Compute the number of lines in the following data that include the word "computer", and output that number alone.
**********
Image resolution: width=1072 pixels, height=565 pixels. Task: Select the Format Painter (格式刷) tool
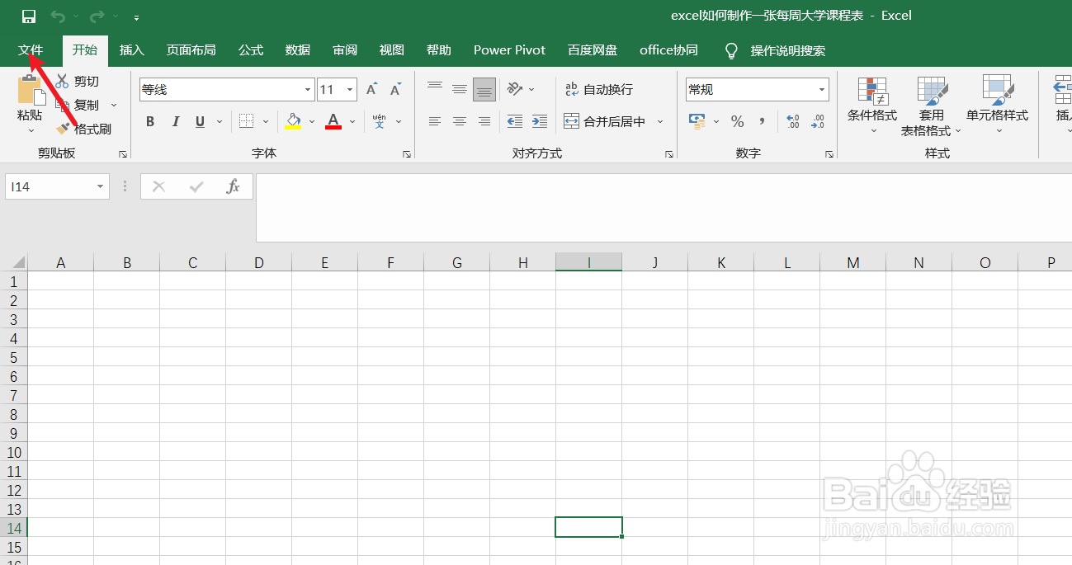(x=83, y=129)
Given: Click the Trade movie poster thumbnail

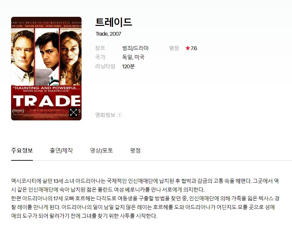Looking at the screenshot, I should pyautogui.click(x=46, y=69).
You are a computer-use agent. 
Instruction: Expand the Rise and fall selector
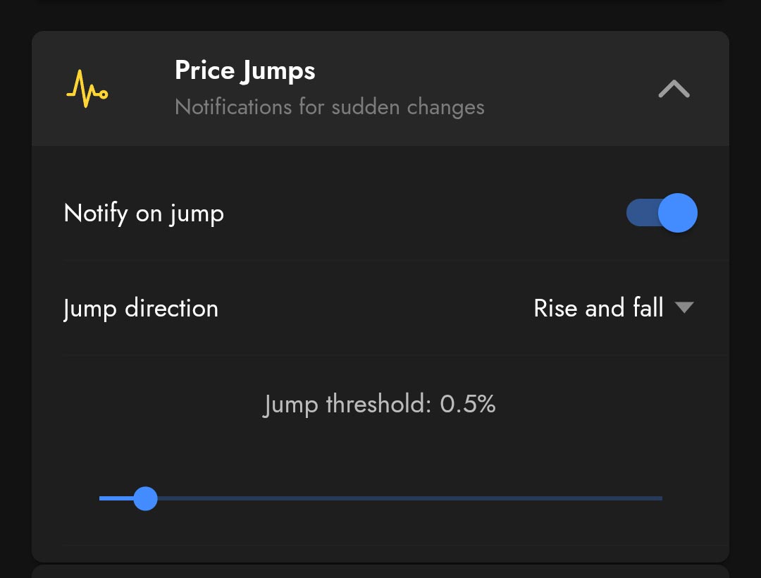click(614, 308)
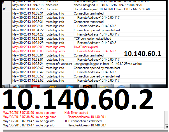This screenshot has width=169, height=132.
Task: Click the red HoldTimer expired entry at 10:39:00
Action: tap(85, 47)
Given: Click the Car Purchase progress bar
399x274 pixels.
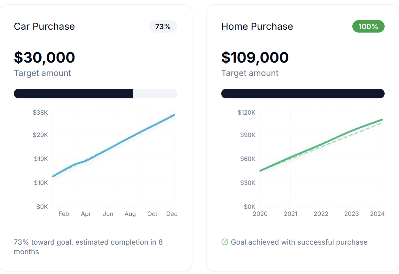Looking at the screenshot, I should (x=95, y=93).
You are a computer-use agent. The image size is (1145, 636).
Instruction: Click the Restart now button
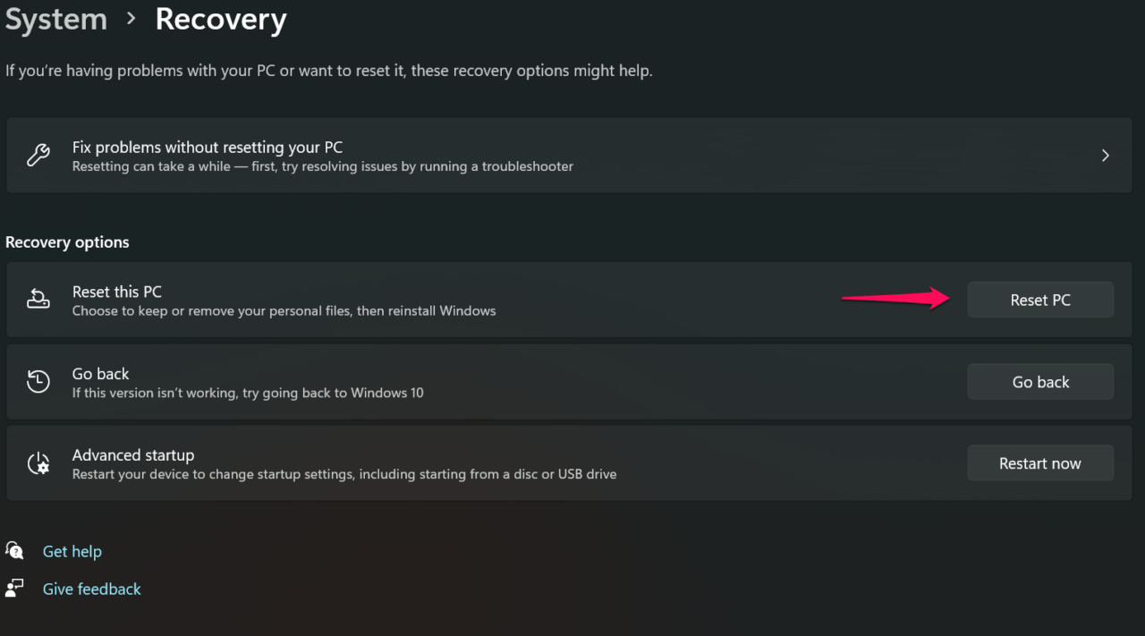[x=1039, y=463]
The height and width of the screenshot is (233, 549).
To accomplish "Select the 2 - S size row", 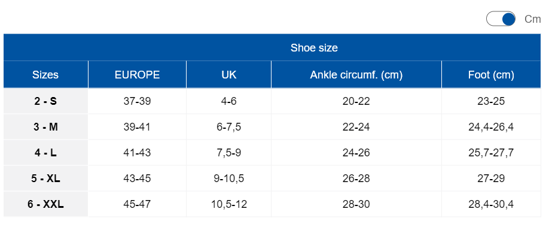I will [272, 101].
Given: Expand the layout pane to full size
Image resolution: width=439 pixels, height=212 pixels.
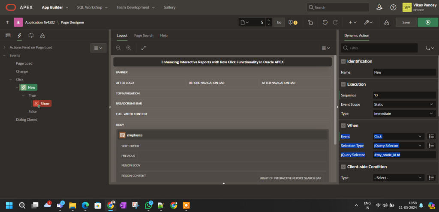Looking at the screenshot, I should (x=143, y=48).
**********
▶ **FINISHED TASK**: 2